- Date: 18–24 May
- Edition: 15th
- Category: Grand Prix
- Draw: 32S / 16D
- Prize money: $89,400
- Surface: Clay / outdoor
- Location: Florence, Italy

Champions

Singles
- Andrei Chesnokov

Doubles
- Wolfgang Popp / Udo Riglewski
- ← 1986 · ATP Florence · 1988 →

= 1987 Torneo Internazionale Città di Firenze =

The 1987 Torneo Internazionale Città di Firenze, also known as the Florence Open, was a men's tennis tournament played on outdoor clay courts in Florence, Italy that was part of the 1987 Nabisco Grand Prix circuit.

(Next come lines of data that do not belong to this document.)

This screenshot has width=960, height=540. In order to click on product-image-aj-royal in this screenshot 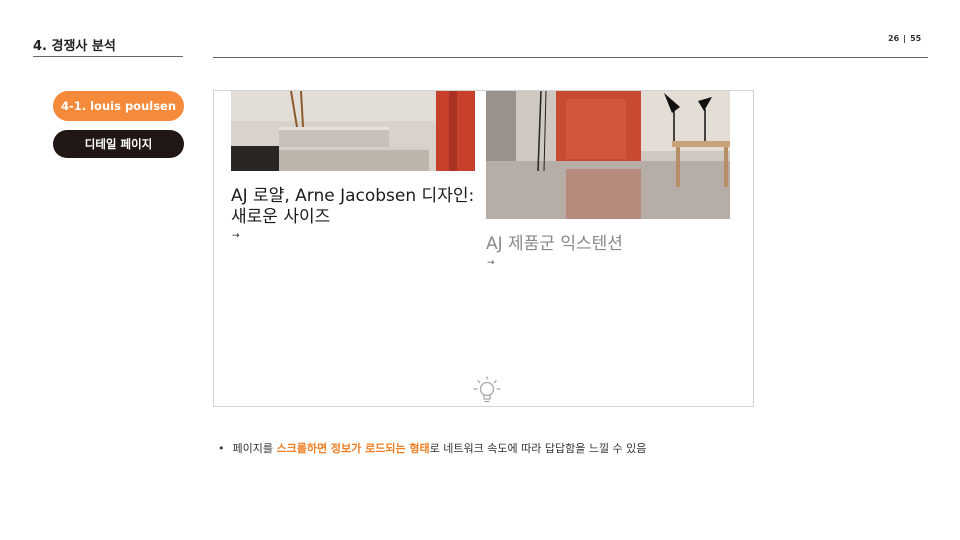, I will do `click(353, 131)`.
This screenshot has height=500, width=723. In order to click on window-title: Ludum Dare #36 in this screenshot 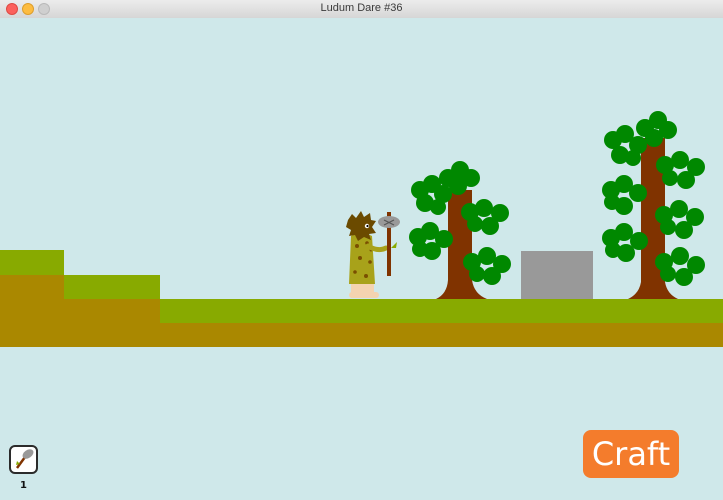, I will do `click(362, 8)`.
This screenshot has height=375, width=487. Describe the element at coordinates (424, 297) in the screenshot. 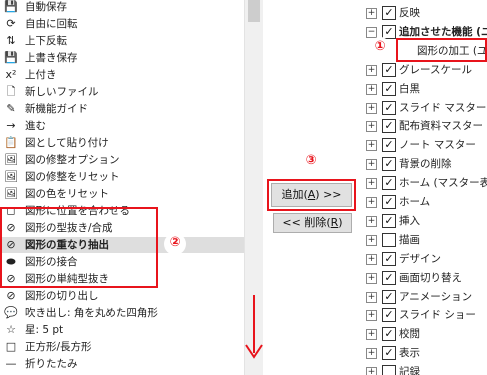

I see `ribbon-tab-item: + ✓ アニメーション` at that location.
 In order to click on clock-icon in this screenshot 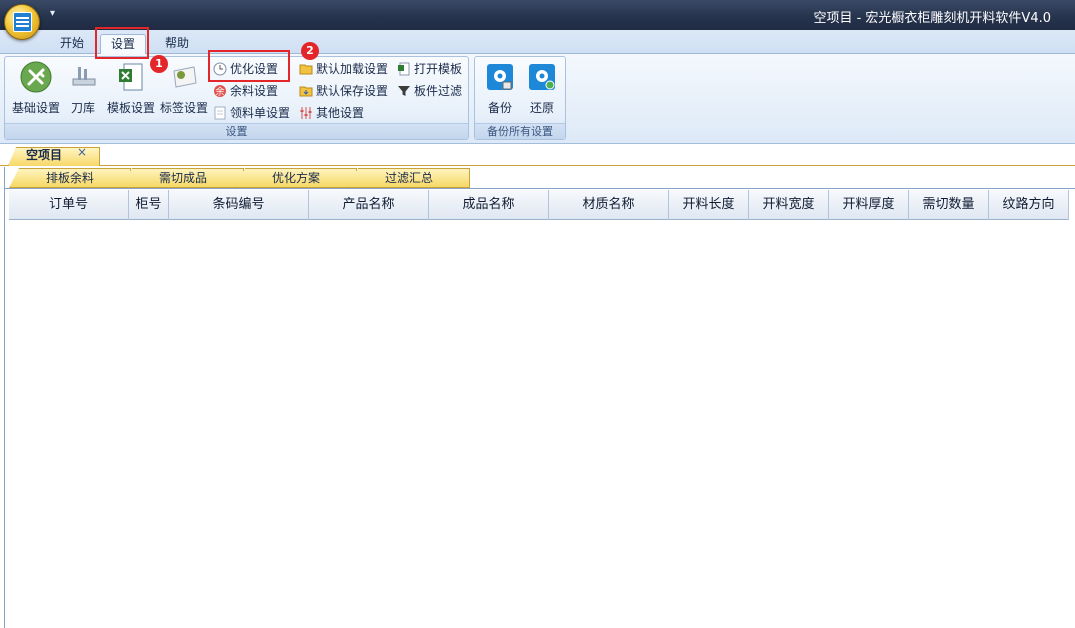, I will do `click(220, 69)`.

It was the 15th edition of the tournament and was played from 18 May until 24 May 1987. Second-seeded Andrei Chesnokov, who entered the main draw on a wildcard, won the singles title.

==Finals==
===Singles===
 Andrei Chesnokov defeated ITA Alessandro de Minicis 6–1, 6–3
- It was Chesnokov's only singles title of the year and the 1st of his career.

===Doubles===
FRG Wolfgang Popp / FRG Udo Riglewski defeated ITA Paolo Canè / ITA Gianni Ocleppo 6–4, 6–4
- It was Popp's only doubles title of the year. It was Riglewski's only doubles title of the year and the 1st of his career.